▶ _Aim of the exercise_: Gather and copy each line of the records that contains the word "window". Case counts.

▶ _Listed records_:

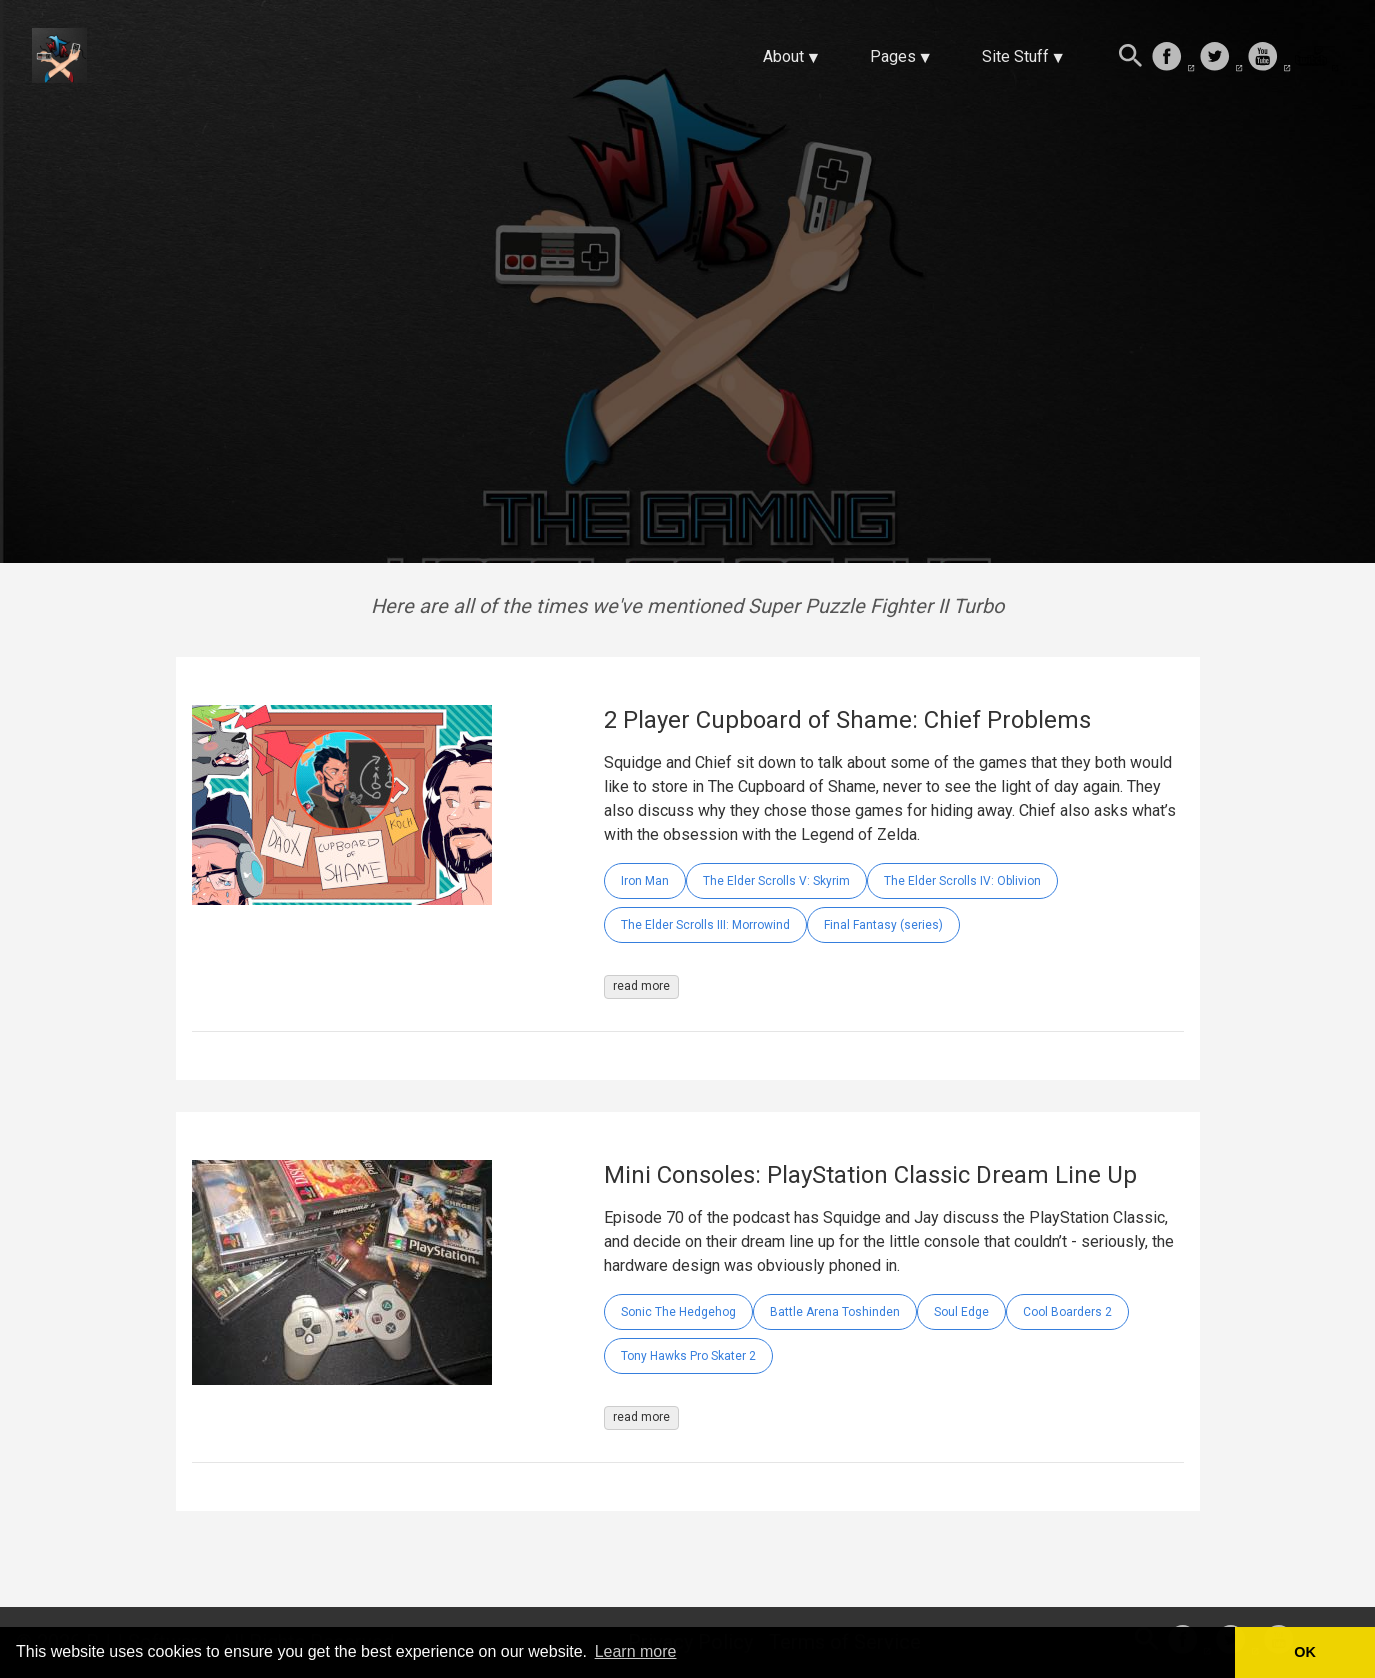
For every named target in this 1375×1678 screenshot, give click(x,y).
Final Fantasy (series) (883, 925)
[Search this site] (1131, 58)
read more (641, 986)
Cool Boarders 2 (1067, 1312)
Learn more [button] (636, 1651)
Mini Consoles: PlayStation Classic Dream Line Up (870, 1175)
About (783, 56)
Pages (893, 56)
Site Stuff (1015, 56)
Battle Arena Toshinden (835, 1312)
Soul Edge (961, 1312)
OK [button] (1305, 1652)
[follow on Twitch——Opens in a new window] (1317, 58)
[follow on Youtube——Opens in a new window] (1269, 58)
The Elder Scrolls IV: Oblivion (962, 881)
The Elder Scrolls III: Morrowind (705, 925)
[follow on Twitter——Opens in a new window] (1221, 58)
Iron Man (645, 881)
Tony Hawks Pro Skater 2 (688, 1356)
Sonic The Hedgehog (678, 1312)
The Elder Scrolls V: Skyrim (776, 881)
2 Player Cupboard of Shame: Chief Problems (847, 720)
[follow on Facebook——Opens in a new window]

▶ _Task result_:
[follow on Twitch——Opens in a new window] (1317, 58)
[follow on Youtube——Opens in a new window] (1269, 58)
[follow on Twitter——Opens in a new window] (1221, 58)
[follow on Facebook——Opens in a new window]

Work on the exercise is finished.